» **Written exercise**
Lay out the lines from the line with "You are a GUI" to the line with "The image size is (1036, 1170).", both included, as a JSON list of strings, one per line and skipping blank lines.

» **Materials provided**

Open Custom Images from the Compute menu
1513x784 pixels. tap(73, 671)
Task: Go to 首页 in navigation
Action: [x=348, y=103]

==

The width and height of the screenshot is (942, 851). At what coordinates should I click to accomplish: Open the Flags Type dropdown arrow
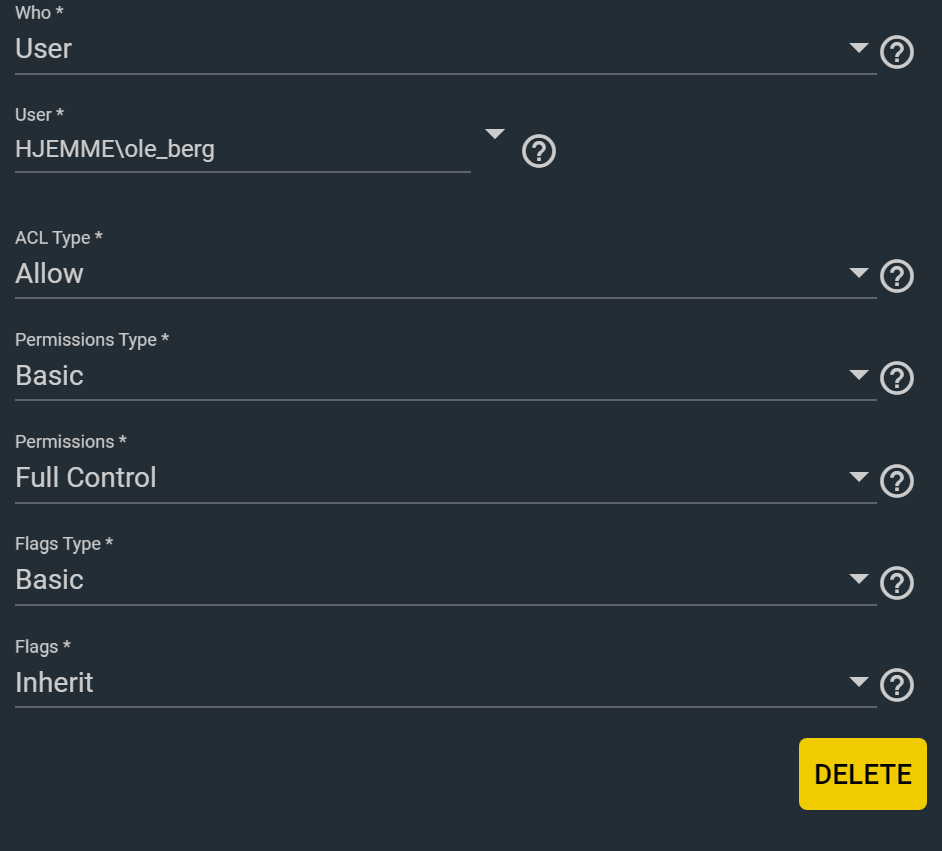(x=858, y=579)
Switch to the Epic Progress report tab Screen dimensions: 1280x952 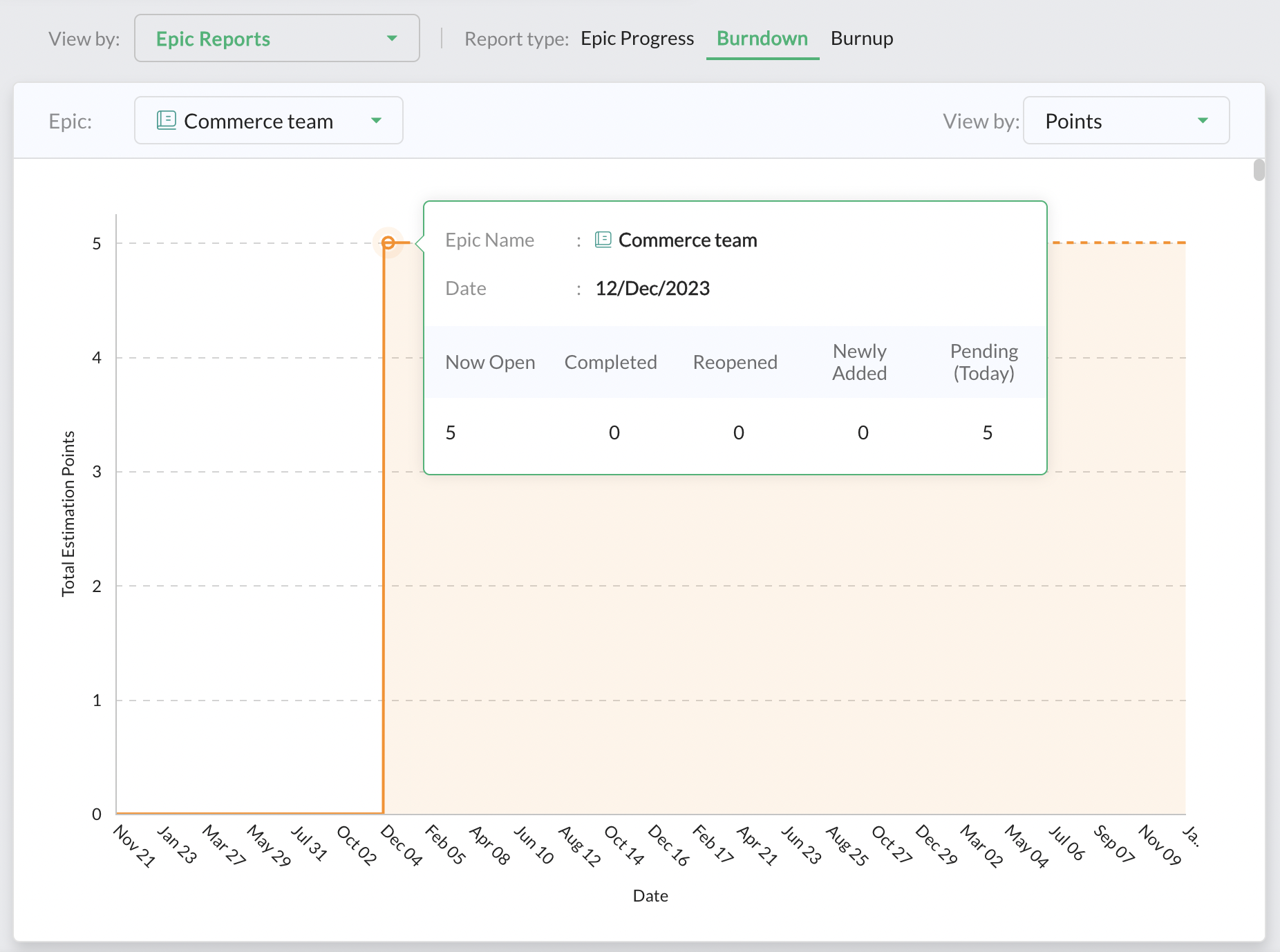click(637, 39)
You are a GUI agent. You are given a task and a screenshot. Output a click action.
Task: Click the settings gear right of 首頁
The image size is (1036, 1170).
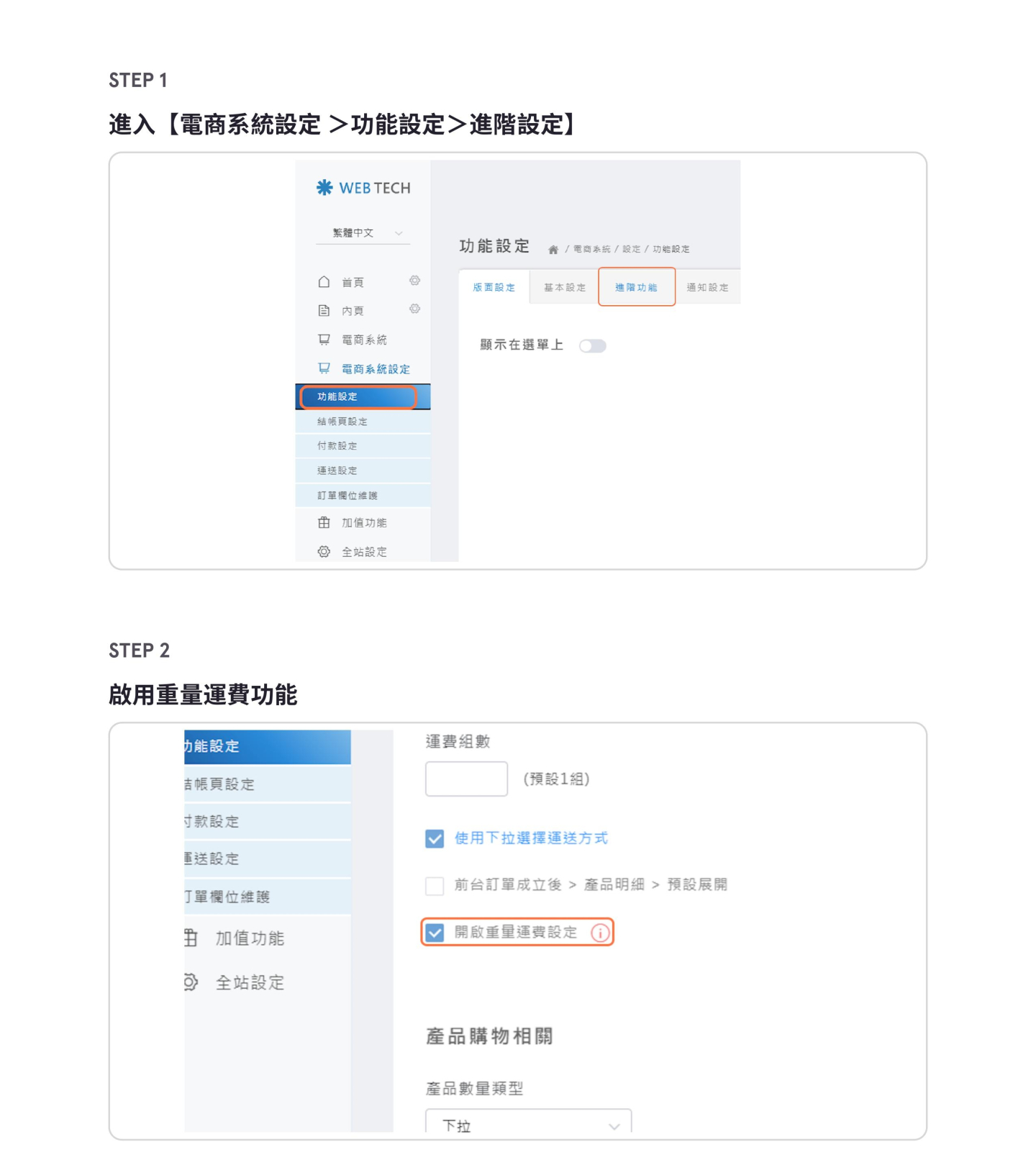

» **Final result**
[
  "You are a GUI agent. You are given a task and a screenshot. Output a click action.",
  "Task: Click the settings gear right of 首頁",
  "The image size is (1036, 1170)."
]